BEGIN Data in this exercise
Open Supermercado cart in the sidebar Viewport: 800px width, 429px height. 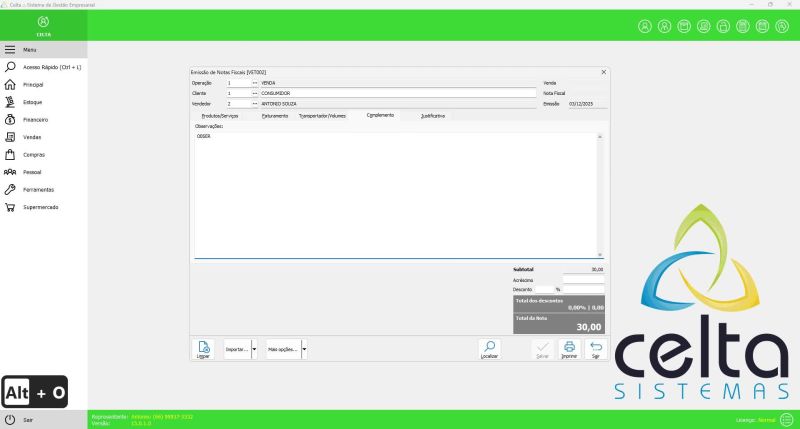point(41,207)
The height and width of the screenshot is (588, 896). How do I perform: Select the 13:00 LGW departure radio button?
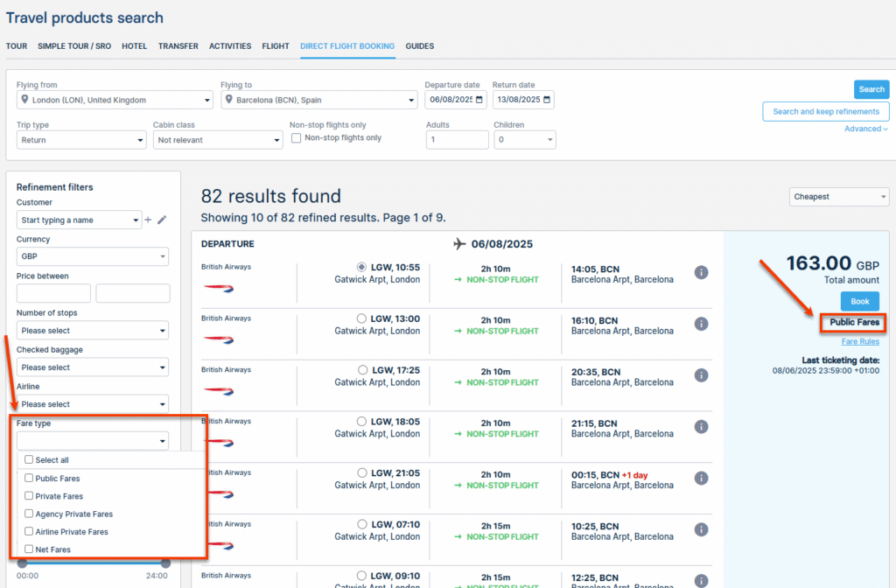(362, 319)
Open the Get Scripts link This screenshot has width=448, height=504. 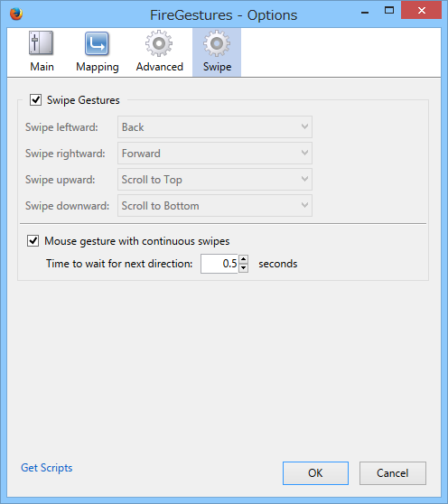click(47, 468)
END Data in this exercise
BEGIN Data in this exercise
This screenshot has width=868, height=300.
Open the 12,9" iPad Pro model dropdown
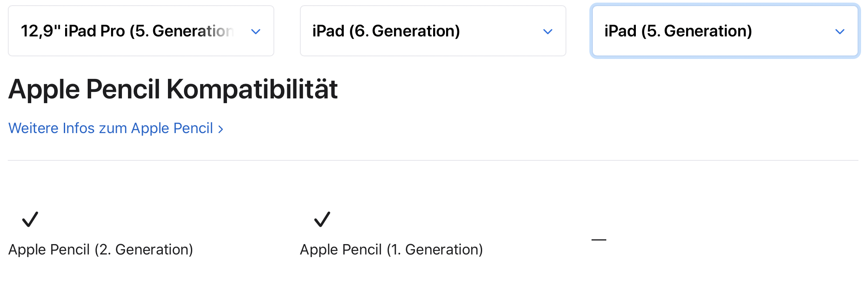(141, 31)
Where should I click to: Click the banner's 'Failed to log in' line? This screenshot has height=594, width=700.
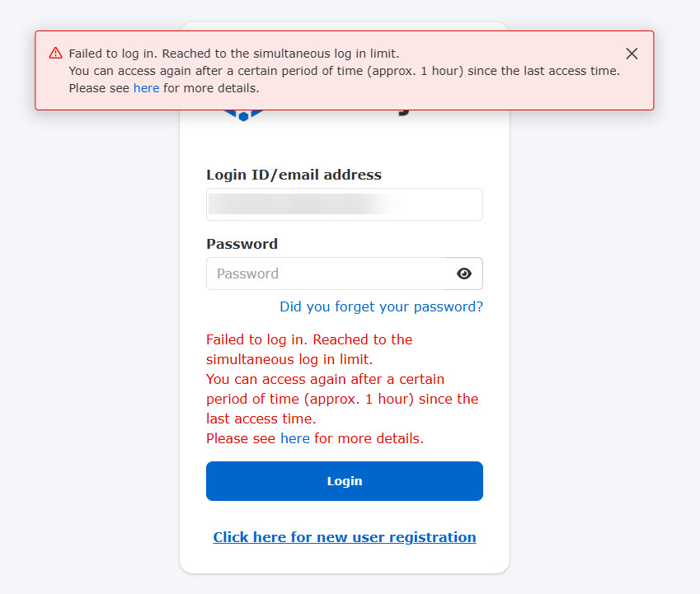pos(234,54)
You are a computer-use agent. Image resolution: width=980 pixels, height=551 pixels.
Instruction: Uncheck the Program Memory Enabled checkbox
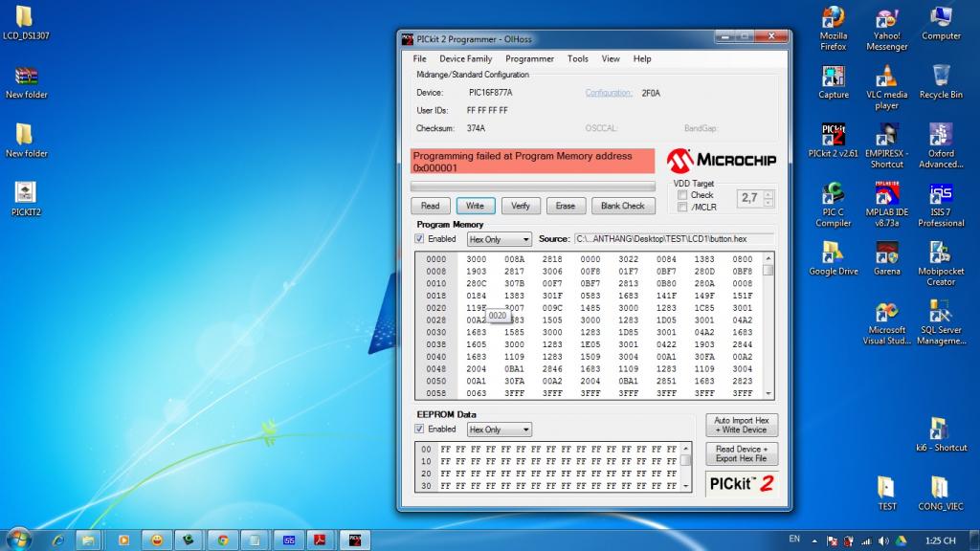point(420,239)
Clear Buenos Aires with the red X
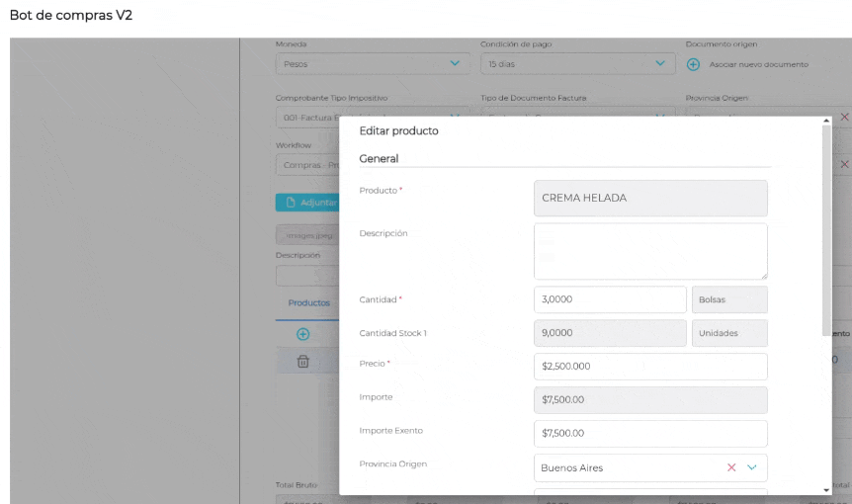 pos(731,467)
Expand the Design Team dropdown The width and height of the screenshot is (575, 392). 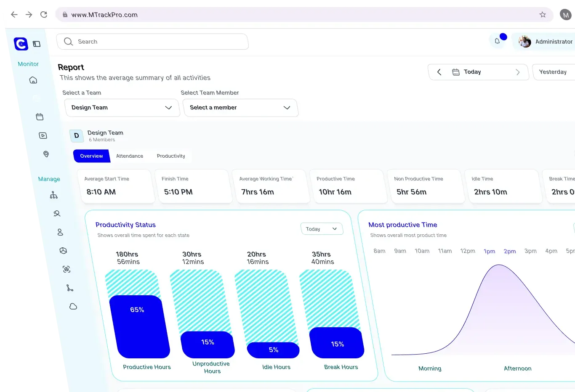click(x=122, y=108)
END Data in this exercise
**Work instructions**
Everything from the line with "Pro model dropdown" down to the line with "You are a computer-use" in the data above should be copied exactly, with both end lines kept and the pictures left out.

**Exercise response**
Open the 12,9" iPad Pro model dropdown
(141, 31)
Where should I click to: Click the banner's 'Failed to log in' line? This screenshot has height=594, width=700.
pos(234,54)
You are a computer-use agent. Image resolution: width=980 pixels, height=551 pixels.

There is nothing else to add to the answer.